**Try it**
Your reply should hold the line containing "This screenshot has width=1713, height=1041." and every later line of the records, reproduced exactly, and no other lines.
______________________________
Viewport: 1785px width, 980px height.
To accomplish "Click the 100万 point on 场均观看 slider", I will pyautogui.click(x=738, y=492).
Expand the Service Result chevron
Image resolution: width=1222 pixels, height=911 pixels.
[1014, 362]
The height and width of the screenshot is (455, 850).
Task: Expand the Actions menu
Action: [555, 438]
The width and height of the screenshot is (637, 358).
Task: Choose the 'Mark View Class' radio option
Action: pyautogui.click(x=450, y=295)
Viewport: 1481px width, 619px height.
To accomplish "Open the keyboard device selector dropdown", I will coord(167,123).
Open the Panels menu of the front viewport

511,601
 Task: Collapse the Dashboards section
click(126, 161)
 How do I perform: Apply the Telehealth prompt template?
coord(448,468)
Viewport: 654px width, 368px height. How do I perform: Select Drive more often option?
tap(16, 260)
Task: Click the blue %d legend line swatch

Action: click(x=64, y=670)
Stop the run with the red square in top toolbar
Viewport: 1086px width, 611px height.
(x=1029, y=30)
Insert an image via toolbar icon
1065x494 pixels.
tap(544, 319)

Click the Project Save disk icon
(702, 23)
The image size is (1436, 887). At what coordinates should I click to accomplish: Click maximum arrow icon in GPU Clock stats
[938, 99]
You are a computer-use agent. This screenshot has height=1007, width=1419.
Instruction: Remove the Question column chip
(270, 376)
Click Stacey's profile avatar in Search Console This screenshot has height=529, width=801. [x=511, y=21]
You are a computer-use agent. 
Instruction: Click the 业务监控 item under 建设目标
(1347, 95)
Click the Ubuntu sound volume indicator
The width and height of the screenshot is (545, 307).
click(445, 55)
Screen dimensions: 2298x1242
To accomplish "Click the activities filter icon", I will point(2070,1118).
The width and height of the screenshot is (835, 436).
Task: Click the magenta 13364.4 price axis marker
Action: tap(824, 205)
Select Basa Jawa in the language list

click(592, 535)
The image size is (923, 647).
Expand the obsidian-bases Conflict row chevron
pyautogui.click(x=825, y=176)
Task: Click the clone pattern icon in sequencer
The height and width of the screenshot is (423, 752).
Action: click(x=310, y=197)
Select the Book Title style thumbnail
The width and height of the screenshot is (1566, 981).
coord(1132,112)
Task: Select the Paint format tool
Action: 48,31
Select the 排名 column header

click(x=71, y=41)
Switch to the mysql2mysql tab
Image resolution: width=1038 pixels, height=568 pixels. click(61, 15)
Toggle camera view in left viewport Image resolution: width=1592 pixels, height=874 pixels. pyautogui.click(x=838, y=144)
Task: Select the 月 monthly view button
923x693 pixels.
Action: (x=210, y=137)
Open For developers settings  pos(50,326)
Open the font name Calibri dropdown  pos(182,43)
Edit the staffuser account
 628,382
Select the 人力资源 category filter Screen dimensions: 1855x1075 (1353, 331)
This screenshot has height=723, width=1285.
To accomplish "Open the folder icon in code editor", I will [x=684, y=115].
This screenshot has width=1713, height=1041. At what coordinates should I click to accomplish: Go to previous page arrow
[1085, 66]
______________________________
**The answer**
This screenshot has width=1713, height=1041. At what coordinates should I click to accomplish: Go to previous page arrow
[1085, 66]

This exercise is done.